一瞬でパイロがクロに抱き着いて抱え上げてしまっていた。

 「モフモフ~、最高~~。」

一頻りクロにすりすりしたら、膝の上に乗せたままで
話を聞くことになった。

パイロは調整も必要なので、こちらの拠点と一緒に行動すると誓い、
アトランティス帝国や天空の島について知っている情報をAI経由で
流してくれることとなった。

セブンは、一旦湖に戻り、魚人兵の遺体を始末して、水の入れ替えを
行う作業に入ることにした。
サラも入れ替え時に浄化を行うといってついてきていた。
パイロはそれならと湖に向かって 神炎の選別 を
使ってみたいと言い出し、魚人兵を片付けた後行使することとなった。

 「じゃ、いっくよ~。
   神炎の選別 !
   オン シュリ マリ ママリ マリシュシュリ ソワカ」

途端に湖の全域に赤い炎が沸き起こり、周りに凄まじい熱風が渦巻いた。
5分ほどで劫火が治まると砂地になった湖跡が残っていた。

 「強烈だな。
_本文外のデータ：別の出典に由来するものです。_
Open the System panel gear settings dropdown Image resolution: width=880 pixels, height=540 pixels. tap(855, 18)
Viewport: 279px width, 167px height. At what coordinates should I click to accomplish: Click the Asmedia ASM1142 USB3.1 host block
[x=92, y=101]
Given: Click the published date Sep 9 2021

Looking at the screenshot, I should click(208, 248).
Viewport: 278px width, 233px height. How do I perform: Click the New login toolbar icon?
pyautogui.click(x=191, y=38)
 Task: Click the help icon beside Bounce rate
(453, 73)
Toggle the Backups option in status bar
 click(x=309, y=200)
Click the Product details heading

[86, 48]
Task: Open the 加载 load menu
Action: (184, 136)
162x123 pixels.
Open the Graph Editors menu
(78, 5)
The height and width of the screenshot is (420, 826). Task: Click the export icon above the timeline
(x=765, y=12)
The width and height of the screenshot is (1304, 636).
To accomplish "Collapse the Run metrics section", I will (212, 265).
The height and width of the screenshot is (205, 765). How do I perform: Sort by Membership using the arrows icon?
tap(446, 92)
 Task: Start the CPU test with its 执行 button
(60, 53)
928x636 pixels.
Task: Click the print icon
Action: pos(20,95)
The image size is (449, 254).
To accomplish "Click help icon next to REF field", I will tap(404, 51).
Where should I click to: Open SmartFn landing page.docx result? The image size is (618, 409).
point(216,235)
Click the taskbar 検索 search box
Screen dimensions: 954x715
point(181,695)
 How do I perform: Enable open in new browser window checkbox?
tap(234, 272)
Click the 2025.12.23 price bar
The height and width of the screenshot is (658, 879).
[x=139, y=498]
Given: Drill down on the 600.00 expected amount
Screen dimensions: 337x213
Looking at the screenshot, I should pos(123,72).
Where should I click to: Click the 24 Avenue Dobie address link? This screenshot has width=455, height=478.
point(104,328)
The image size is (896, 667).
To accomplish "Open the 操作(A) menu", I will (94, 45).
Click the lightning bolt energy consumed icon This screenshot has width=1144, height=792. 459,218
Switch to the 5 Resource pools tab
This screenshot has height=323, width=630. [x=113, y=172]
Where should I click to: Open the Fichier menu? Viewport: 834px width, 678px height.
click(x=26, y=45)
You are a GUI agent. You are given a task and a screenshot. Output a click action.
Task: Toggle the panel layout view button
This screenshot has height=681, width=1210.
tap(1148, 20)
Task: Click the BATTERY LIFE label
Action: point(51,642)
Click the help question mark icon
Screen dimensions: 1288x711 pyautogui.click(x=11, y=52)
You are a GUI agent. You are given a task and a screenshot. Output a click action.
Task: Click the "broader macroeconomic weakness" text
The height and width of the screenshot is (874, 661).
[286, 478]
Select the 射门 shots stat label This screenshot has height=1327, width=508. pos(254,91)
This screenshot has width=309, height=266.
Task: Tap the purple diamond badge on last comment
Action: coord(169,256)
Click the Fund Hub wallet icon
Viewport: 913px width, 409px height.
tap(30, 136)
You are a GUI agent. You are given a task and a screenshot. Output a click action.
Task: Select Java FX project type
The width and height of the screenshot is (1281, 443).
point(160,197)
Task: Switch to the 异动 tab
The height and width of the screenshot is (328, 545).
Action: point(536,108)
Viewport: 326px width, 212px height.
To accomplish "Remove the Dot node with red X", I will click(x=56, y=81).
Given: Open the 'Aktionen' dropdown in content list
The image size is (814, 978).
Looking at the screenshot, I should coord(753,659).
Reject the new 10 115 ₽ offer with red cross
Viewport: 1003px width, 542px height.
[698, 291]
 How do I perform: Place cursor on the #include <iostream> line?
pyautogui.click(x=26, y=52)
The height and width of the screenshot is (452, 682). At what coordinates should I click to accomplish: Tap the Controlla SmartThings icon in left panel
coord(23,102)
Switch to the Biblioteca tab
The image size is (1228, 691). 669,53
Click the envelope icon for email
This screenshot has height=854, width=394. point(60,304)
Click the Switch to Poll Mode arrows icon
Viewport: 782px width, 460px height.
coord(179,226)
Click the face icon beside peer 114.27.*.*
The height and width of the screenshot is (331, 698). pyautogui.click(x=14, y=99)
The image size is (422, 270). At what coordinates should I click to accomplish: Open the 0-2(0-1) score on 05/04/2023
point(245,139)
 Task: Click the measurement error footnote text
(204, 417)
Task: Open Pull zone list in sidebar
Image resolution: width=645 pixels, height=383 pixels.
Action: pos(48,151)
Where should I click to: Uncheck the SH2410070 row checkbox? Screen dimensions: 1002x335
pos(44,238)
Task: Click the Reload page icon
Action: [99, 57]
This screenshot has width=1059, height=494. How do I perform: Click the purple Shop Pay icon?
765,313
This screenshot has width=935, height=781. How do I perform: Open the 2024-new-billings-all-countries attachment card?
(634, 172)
神の怒りの炎って感じがするよ。
  じゃ、水の補給といきますか。
   天空の瀑布 !
   オン ナンダ バナンダ エイ ソワカ」

黒い雲が沸き起こると同時に巨大な滝が顕現し、
爆音と共に辺りを潤し始めた。
10分ほどで劇雨が治まると、そこにはもとより大きくなった湖があった。

 「あれ、何か大きくない?この辺まで水来ちゃってるんだけど、
  大丈夫?」

 「あ、いや、ちょっと時間長かったかな。まぁ、大丈夫っしょ。」

 「セブン、またあなた加減ミスだわ。
  川が激流になっていると思うのだけれど。
  下流域に被害がないか確認する責任があるのだわ。
  行ってらっしゃい。」

あー、と呻きながらカーラを呼んで下流域の氾濫がないか
確認に出るセブンであった。


その頃、下流域では・・

 「おー水が増えたぞー、海まで一気に行けそうだぞー!」

増水に喜ぶ魚人兵達がヒャッハーしていたそうです。
途中に滝があるんですけどね・・・。